After delivering positive surprises for five consecutive quarters, Signet Jewelers LimitedSIG disappointed with lower-than-expected results for the third quarter of fiscal 2016. Shares of this jewelry retailer are down 3.7% since the company reported fiscal third-quarter results on Nov 24.

The company posted adjusted quarterly earnings of 33 cents a share that compared unfavorably with the Zacks Consensus Estimate of 38 cents. Earnings were affected by a modest margin due to a sales mix shift from its Jared brand to the Kay brand.

Signet Jewelers Limited (SIG) - Earnings Surprise | FindTheCompany

However, fiscal third-quarter earnings increased 57.1% from 21 cents reported in the prior-year quarter. Including one-time items, earnings came in at 19 cents per share. In the prior-year quarter, the company had incurred a loss of 2 cents.

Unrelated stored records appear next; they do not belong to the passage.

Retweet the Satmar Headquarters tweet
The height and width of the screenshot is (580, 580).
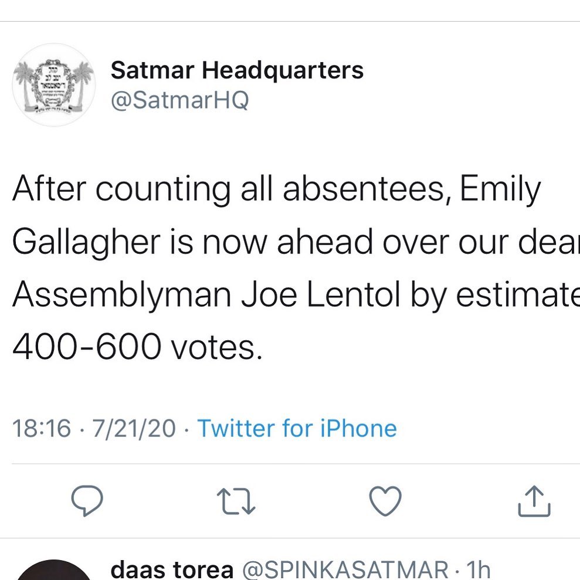tap(236, 502)
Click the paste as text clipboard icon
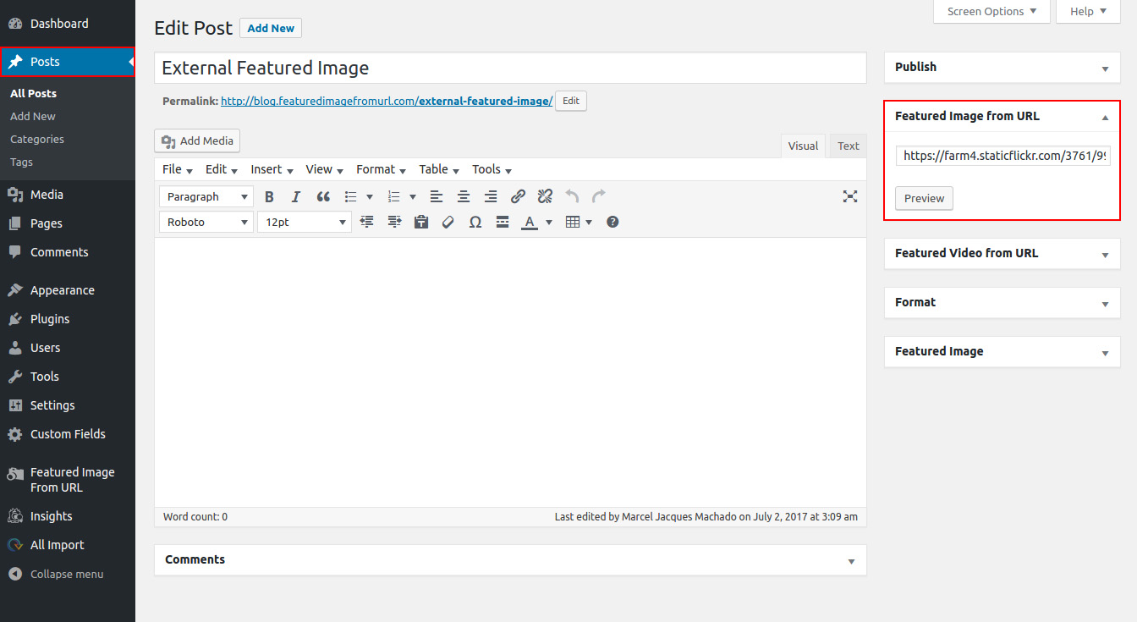Viewport: 1137px width, 622px height. pos(421,222)
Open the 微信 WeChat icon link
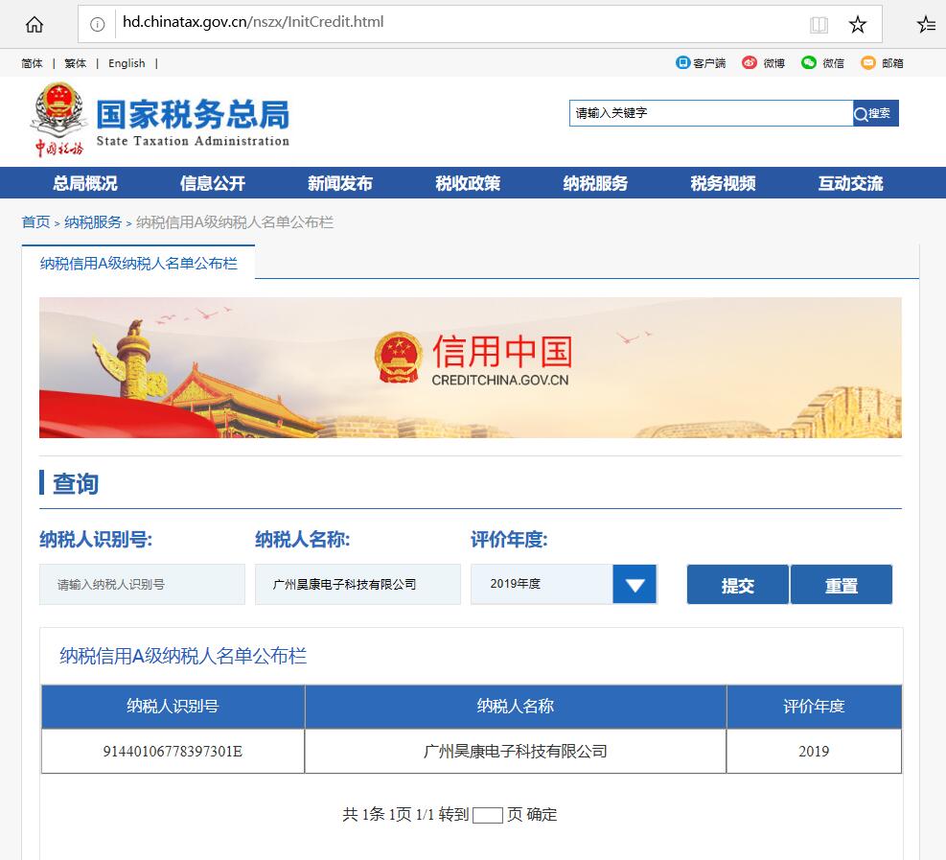This screenshot has width=946, height=860. tap(809, 63)
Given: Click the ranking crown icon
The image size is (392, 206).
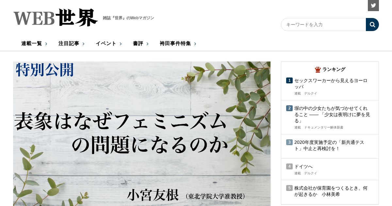Looking at the screenshot, I should [318, 69].
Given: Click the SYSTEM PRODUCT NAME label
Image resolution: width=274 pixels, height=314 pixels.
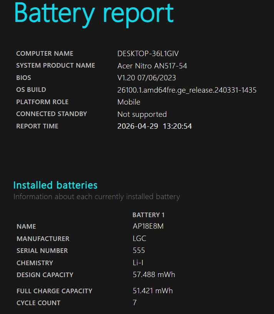Looking at the screenshot, I should (55, 65).
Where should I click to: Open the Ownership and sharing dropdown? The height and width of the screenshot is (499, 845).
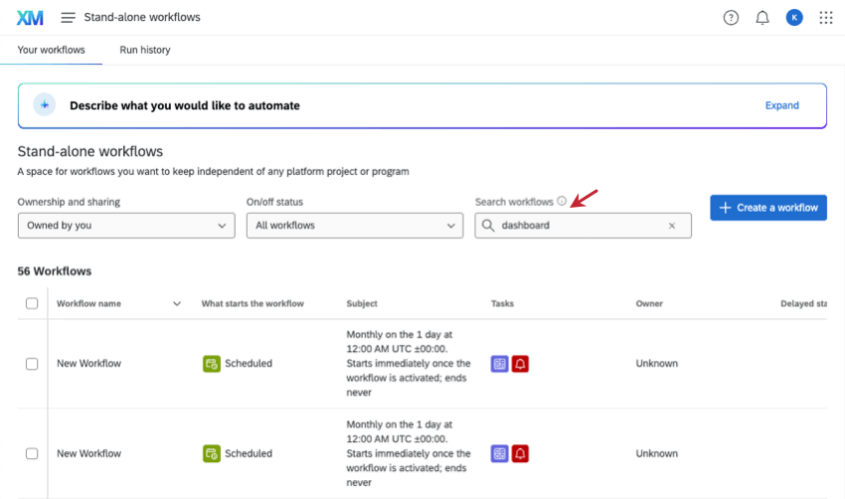point(126,226)
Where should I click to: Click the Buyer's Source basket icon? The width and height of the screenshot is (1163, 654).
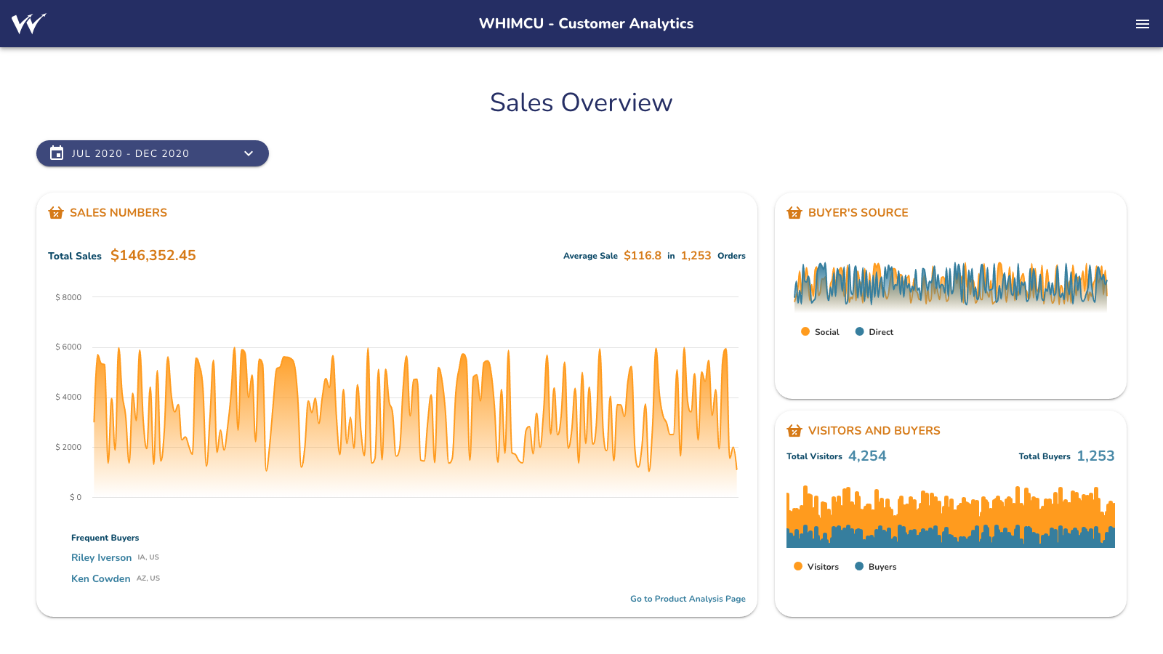coord(794,213)
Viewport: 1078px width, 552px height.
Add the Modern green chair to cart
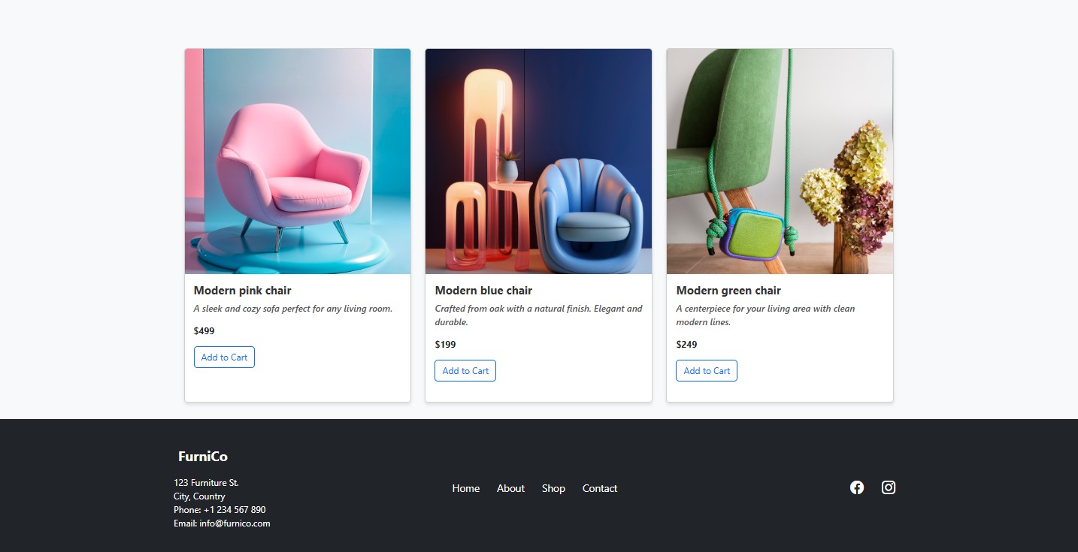[707, 371]

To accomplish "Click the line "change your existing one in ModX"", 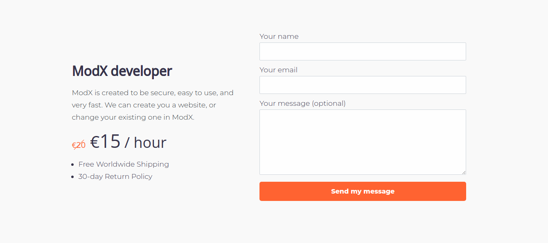I will tap(133, 117).
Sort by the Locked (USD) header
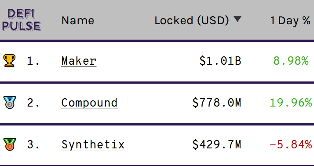 click(192, 20)
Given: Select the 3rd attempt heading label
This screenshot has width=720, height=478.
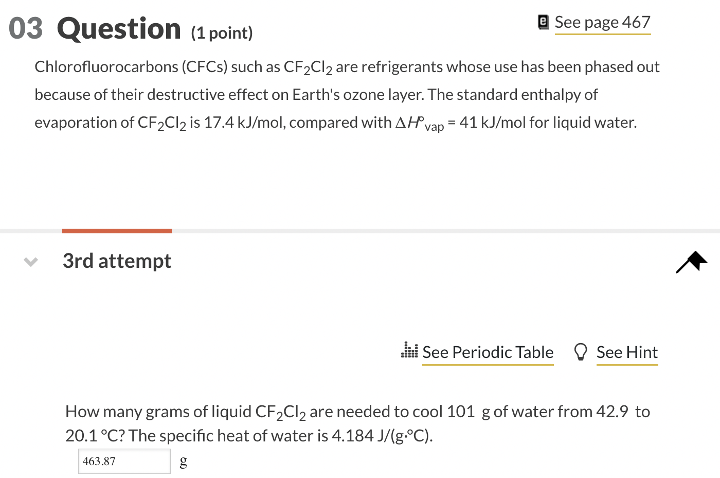Looking at the screenshot, I should coord(117,261).
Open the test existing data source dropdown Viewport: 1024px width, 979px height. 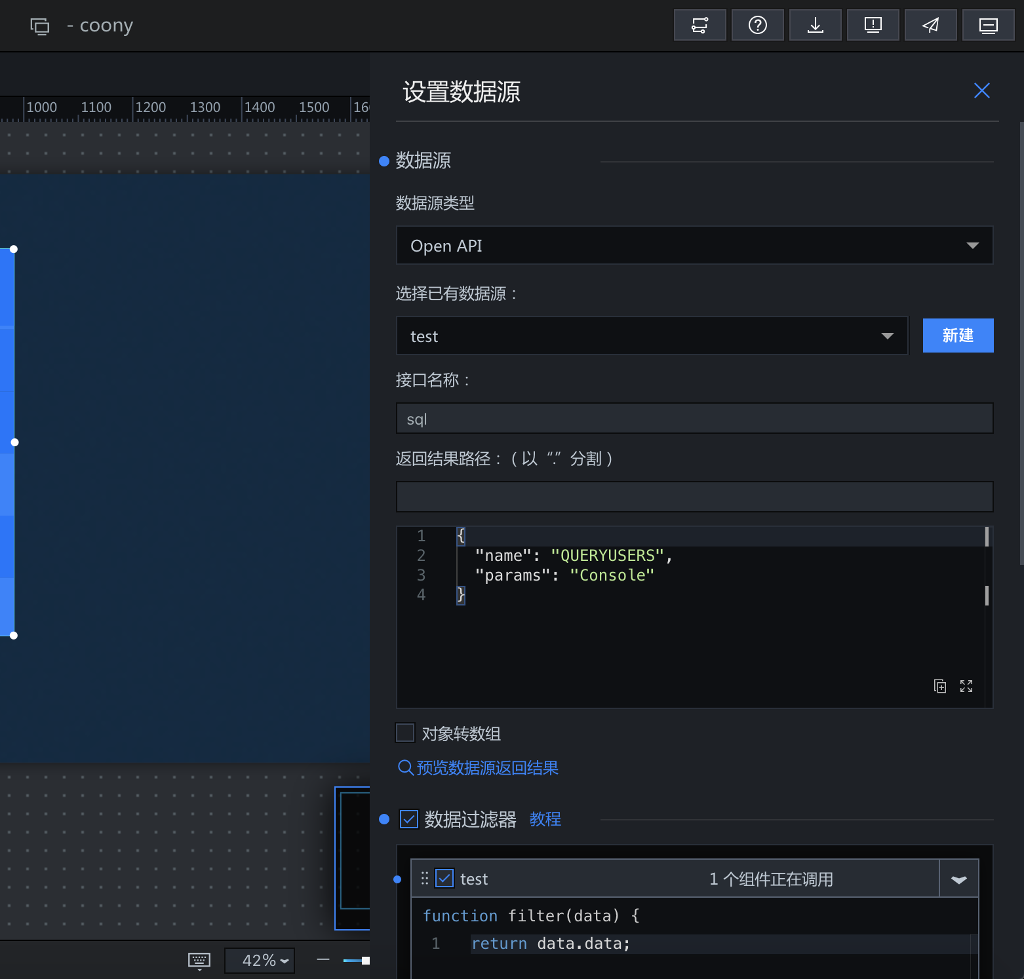(x=652, y=336)
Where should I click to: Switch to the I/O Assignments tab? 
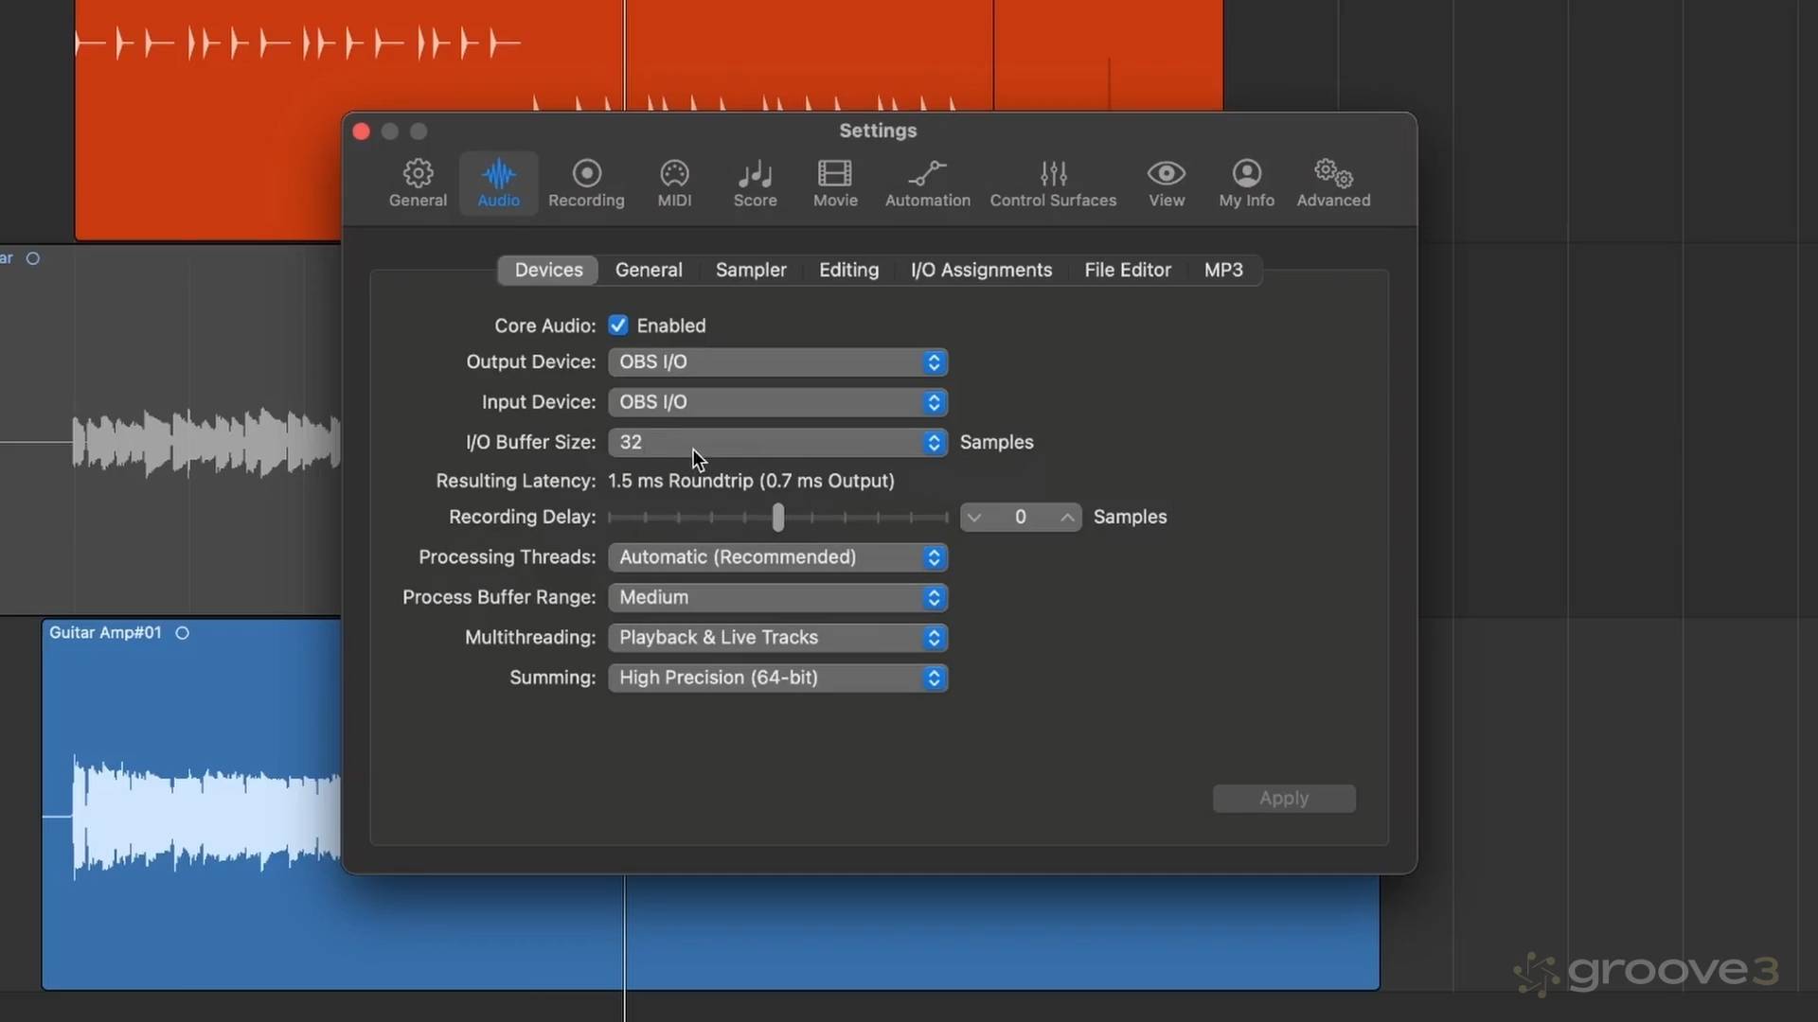[x=981, y=270]
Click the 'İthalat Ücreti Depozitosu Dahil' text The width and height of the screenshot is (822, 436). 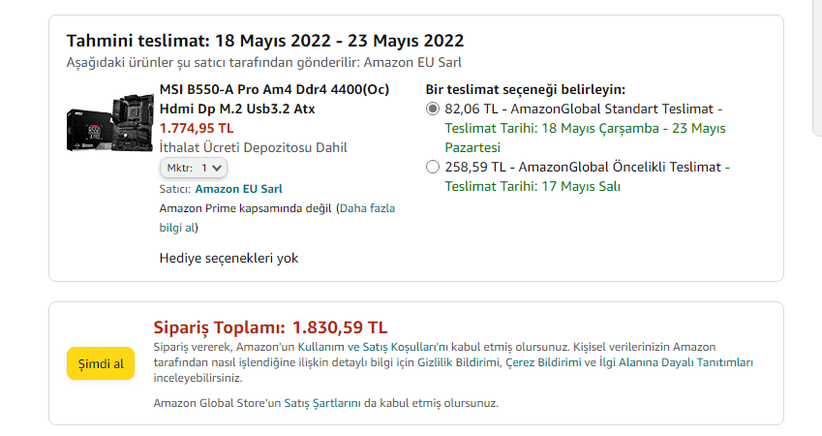pos(254,147)
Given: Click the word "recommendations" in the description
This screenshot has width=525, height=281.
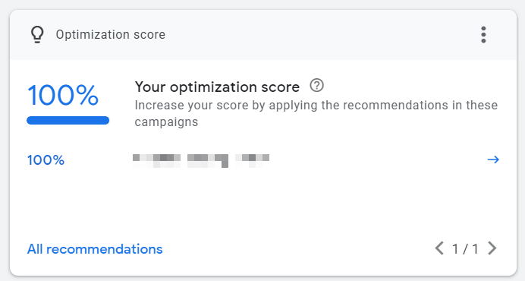Looking at the screenshot, I should (397, 106).
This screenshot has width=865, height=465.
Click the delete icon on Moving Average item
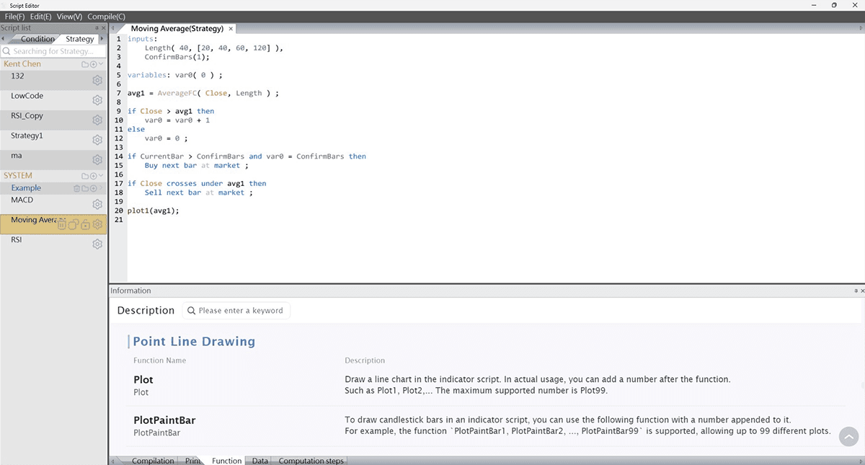pyautogui.click(x=62, y=225)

Signet posted total sales of $1,216.4 million in the reported quarter, up 3.3% from the prior-year quarter driven by growth in same store sales. However, the top line fell short of the Zacks Consensus Estimate of $1,240 million.

Quarterly Highlights

For the fiscal third quarter, comparable-store sales (comps) climbed 3.3% against an increase of 4.2% in the prior-year quarter. Comps were driven by branded bridal sales across all store banners together with higher sales in the company's Kay brand. E-Commerce sales came at $50.5 million, up 12.7% on a year-over-year basis.

By division, sales at the Sterling Jewelers Division grew 5.9% to $733.5 million on the back of strong performance by the bridal brands and select diamond jewelry in the company's Kay brand.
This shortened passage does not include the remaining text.